### Information provided
__________________________________________________

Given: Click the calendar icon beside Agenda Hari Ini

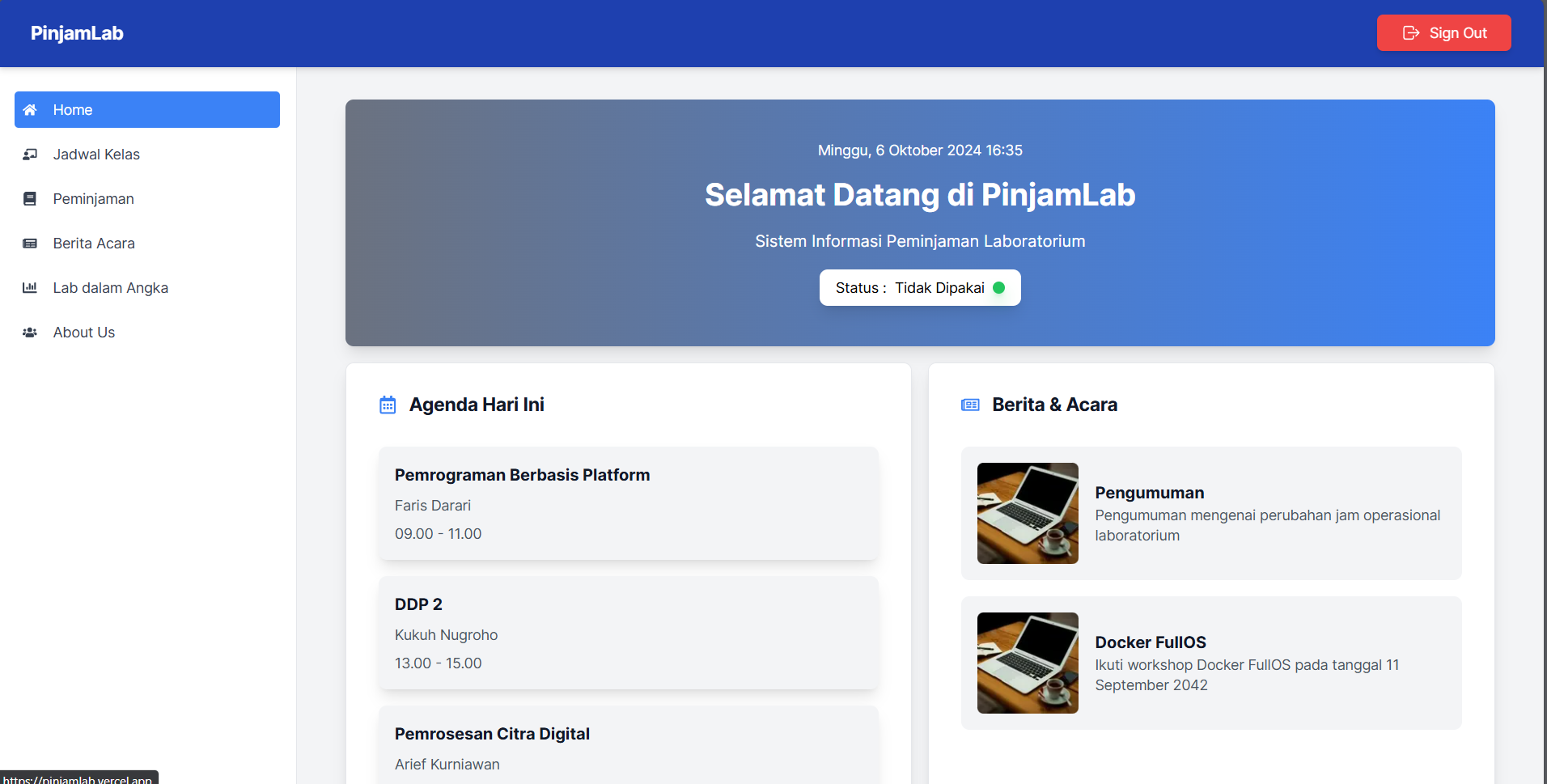Looking at the screenshot, I should (x=388, y=405).
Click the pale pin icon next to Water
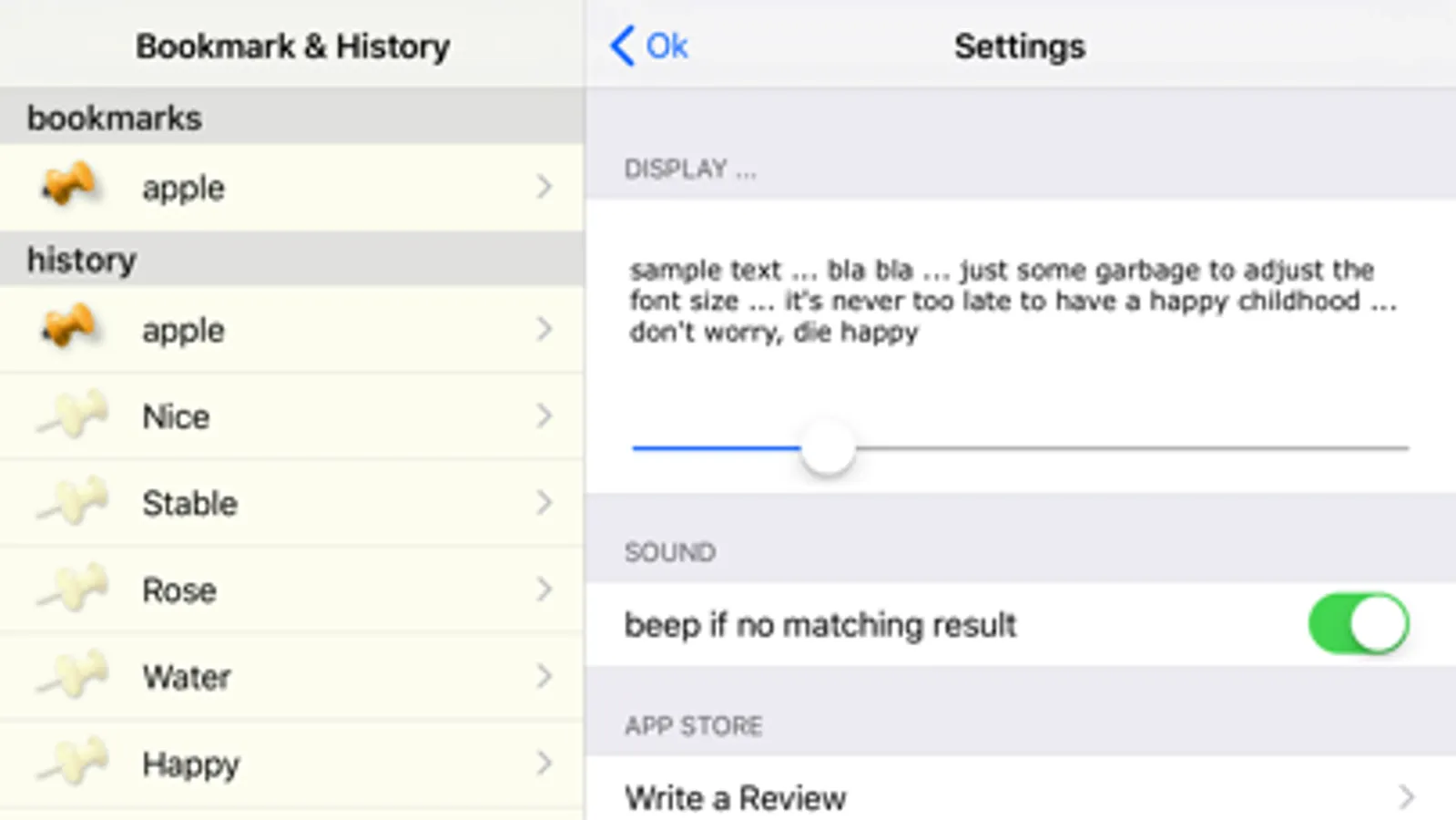1456x820 pixels. 73,676
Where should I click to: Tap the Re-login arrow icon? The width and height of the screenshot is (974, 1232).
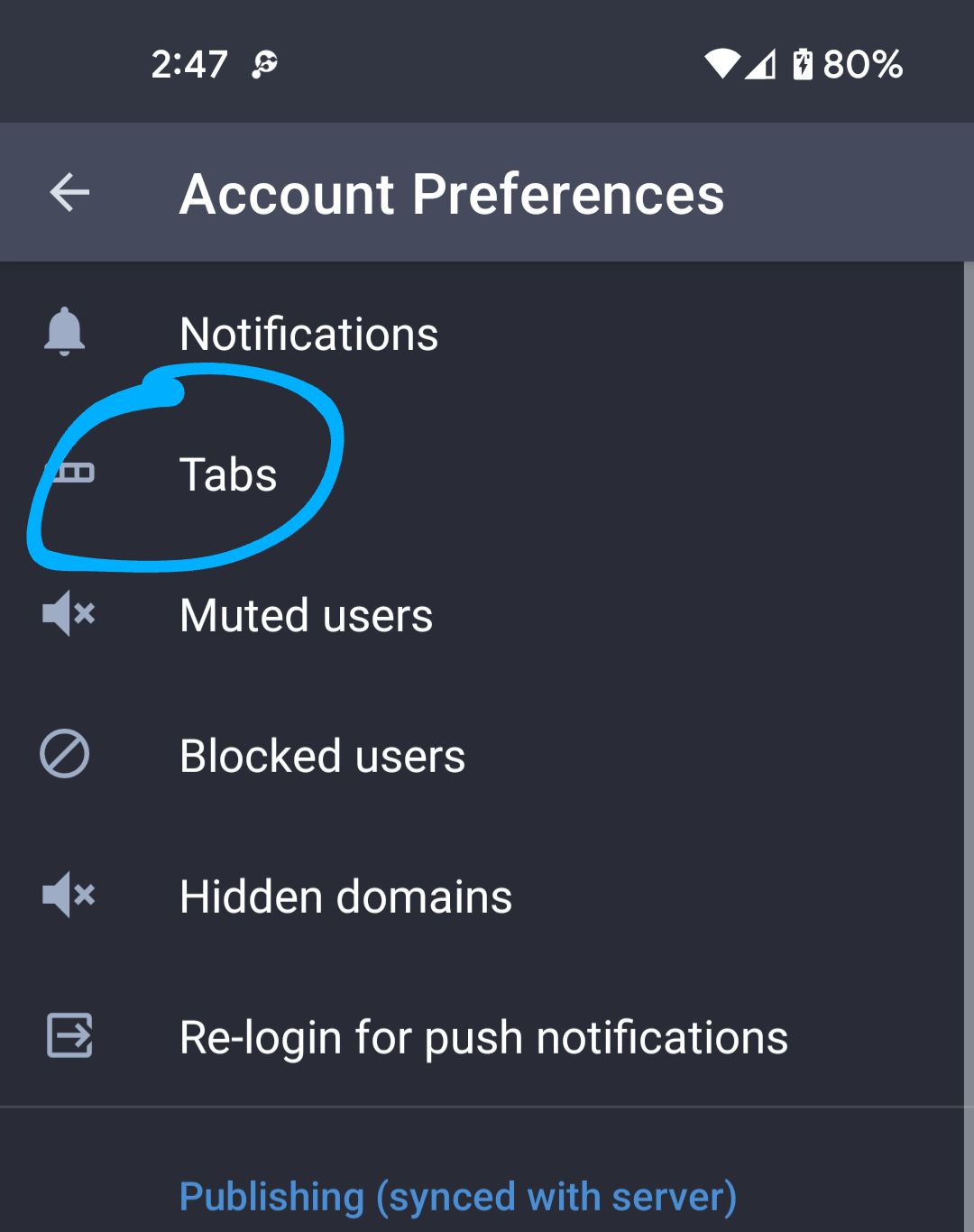69,1035
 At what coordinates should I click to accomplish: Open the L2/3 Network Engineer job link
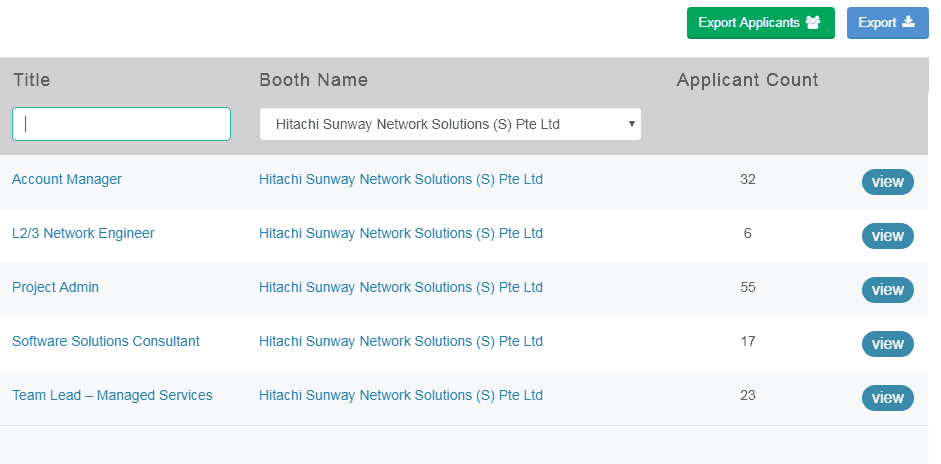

__________________________________________________

### Work task
Since the pictures are not wanted, copy only the text of the records above, exactly.

### Solution
Given: Click the calendar icon beside Agenda Hari Ini

Looking at the screenshot, I should (x=388, y=405).
Click the pale pin icon next to Water
1456x820 pixels. 73,676
Where should I click to: Tap the Re-login arrow icon? The width and height of the screenshot is (974, 1232).
69,1035
 At what coordinates should I click to accomplish: Open the L2/3 Network Engineer job link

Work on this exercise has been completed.